Businesses can benefit by using "gamification" techniques, according to study
New research from Simon Fraser University's Beedie School of Business reveals that businesses could benefit from unprecedented levels of consumer and employee engagement by turning traditional processes into game-like experiences.
The research examines the phenomenon of "gamification," or applying game design principles in non-gaming contexts.
It breaks down the principles of gaming to see how they might be applied to other aspects of life, whether in business, academia or even civic responsibility.
The paper, "Is it all a game? Understanding the principles of gamification," was published in July by Business Horizons. Its co-authors include SFU Beedie researchers Ian McCarthy, Jan H. Kietzmann, Leyland Pitt and Karen Robson, as well as former Beedie PhD student Kirk Plangger, now of King's College, London.
The study describes the constituent parts of gamification—what the researchers call the mechanics, dynamics and emotions (MDE) using examples such as poker and the games Call of Duty and American Idol.
It defines mechanics as "the goals, the rules, the setting, the context, the types of interactions and the boundaries… of the situation to be gamified."
The dynamics of the game relate to whether players need to cooperate, bluff or compete one-on-one.
Emotions are the states and reactions felt among players during the gamified experience.

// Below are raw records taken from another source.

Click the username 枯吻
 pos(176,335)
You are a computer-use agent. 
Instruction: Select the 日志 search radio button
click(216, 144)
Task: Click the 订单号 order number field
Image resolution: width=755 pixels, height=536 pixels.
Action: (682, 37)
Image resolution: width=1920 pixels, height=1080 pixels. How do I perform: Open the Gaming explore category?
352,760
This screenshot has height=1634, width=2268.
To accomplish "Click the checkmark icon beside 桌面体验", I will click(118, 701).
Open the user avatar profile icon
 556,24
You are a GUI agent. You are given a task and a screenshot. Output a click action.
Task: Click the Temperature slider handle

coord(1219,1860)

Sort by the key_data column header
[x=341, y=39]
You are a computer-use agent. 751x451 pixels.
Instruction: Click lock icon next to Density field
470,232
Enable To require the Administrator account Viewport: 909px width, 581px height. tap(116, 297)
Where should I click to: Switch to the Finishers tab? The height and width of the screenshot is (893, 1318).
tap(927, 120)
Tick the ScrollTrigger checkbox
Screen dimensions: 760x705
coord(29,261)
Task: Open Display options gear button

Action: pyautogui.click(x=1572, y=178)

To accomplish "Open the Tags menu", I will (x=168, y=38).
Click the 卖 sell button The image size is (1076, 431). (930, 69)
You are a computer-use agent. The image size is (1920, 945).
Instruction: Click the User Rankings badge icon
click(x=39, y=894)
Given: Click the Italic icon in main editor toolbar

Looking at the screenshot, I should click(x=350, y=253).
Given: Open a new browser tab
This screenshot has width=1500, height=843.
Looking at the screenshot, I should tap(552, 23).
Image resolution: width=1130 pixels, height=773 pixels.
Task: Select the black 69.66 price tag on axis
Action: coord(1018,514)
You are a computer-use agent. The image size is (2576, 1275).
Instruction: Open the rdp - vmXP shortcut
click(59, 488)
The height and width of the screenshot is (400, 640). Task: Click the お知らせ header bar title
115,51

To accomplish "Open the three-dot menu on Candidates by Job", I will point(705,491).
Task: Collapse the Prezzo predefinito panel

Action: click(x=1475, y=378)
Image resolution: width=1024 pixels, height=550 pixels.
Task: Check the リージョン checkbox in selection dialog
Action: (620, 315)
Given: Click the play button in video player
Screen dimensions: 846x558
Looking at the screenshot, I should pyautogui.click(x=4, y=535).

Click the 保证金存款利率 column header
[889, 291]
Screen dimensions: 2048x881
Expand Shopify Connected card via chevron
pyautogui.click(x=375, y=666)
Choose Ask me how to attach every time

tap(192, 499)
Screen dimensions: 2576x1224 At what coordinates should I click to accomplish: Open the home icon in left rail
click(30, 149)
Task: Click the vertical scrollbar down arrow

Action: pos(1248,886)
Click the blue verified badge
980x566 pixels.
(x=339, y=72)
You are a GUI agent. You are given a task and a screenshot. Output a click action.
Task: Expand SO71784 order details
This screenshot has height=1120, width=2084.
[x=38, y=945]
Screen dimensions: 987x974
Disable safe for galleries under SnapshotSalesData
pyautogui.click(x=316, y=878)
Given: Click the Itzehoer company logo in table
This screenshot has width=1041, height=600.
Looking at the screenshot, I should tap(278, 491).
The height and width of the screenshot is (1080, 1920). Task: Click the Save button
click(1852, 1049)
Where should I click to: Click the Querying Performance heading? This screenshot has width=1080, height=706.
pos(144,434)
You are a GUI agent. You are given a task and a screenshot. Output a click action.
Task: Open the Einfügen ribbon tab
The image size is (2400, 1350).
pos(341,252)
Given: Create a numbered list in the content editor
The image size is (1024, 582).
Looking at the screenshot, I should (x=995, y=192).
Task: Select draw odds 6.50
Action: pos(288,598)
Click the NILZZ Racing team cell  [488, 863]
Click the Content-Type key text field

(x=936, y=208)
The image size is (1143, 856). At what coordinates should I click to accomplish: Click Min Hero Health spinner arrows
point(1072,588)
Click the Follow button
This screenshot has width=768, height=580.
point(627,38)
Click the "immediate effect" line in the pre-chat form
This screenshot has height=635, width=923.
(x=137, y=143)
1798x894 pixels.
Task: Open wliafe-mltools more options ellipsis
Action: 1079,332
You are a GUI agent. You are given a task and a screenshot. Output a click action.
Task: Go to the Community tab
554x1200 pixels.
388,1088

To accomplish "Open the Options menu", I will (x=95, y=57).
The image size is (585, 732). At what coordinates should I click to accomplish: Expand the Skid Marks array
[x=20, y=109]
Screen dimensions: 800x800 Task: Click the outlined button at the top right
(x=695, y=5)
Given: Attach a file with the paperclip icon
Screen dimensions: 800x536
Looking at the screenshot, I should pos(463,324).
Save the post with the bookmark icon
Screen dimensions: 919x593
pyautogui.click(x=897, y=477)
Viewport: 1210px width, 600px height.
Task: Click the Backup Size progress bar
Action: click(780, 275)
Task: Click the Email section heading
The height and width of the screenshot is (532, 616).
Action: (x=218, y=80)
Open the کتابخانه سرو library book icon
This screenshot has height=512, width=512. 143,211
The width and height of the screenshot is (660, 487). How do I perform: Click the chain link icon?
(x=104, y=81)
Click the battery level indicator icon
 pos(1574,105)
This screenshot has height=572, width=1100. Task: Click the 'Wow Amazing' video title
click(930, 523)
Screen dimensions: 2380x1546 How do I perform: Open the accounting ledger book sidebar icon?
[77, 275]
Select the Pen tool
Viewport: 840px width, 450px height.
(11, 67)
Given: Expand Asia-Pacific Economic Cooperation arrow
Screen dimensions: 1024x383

McCarthy says gamification principles and strategies, once understood and applied, can be used to engage people outside of the game sphere, whether as consumers, students or employees.
This is especially relevant given that digital technologies and social media have advanced the process of engagement and communication.
Through these platforms, businesses and institutions are now able to turn traditional processes into deeper, more engaging game-like experiences for their customers and employees.
The next step in McCarthy's research is to establish a working model of a combination of MDE that will result in desired outcomes, depending on the goal.
"We should be able to describe successes and failures so we can say 'they had the wrong blend there, they had the right blend here'," says McCarthy.
"Ultimately, the goal is having a framework to think about design and predict performance outcomes and business success."